(Dataset begins)

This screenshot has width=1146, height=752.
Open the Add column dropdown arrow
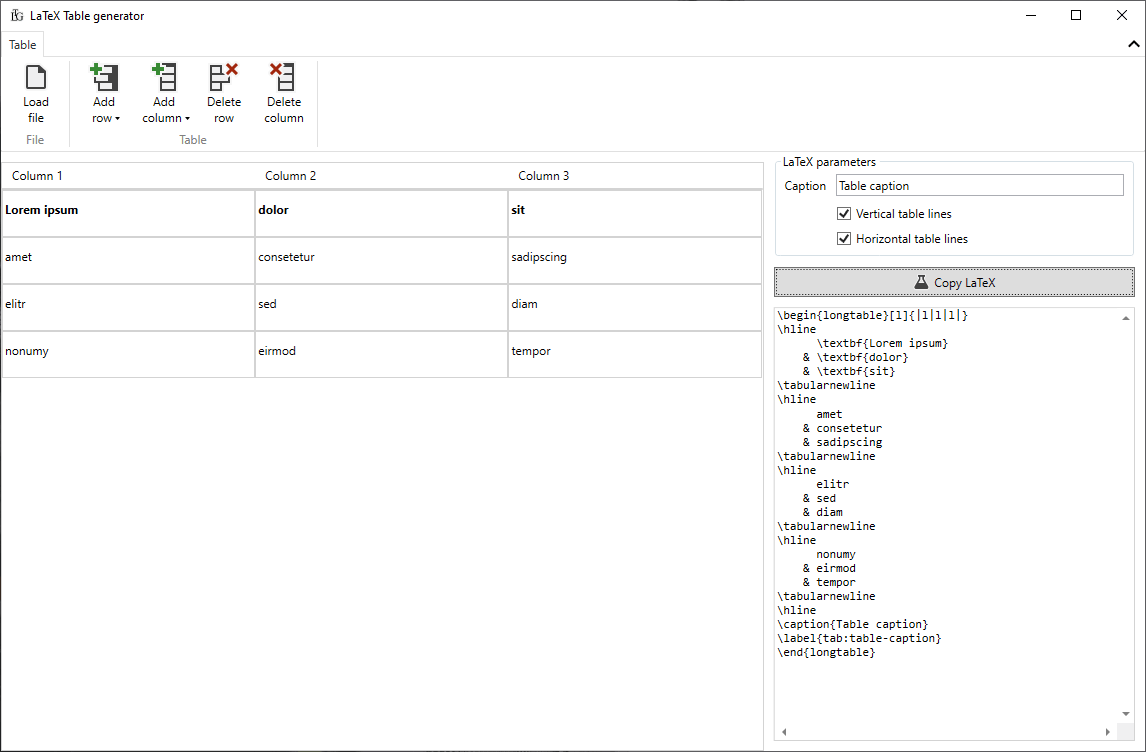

(Dataset ends)
(Dataset begins)

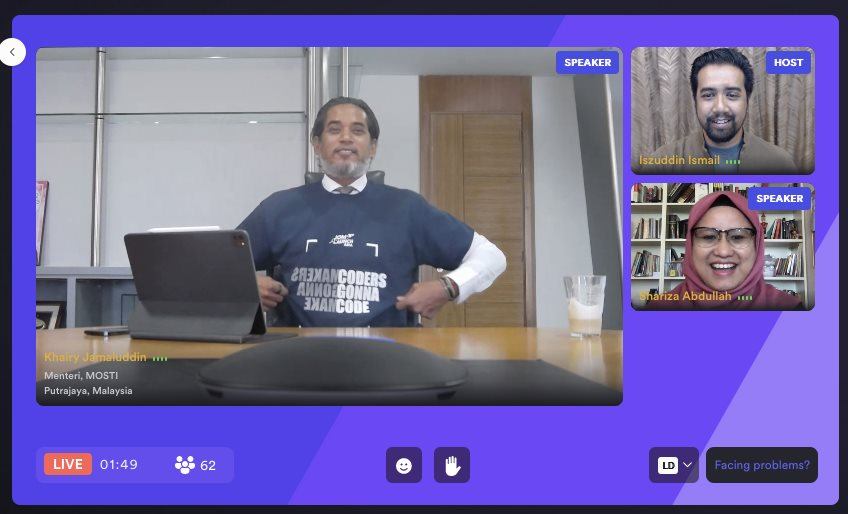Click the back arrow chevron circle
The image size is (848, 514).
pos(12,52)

(Dataset ends)

* **Task statement**:
Set down, exactly as they appear above, all lines from the one that has "This screenshot has width=1146, height=752." down to the one that has "Open the Add column dropdown arrow", including those two and no others.

* **Solution to the problem**:
This screenshot has width=1146, height=752.
Open the Add column dropdown arrow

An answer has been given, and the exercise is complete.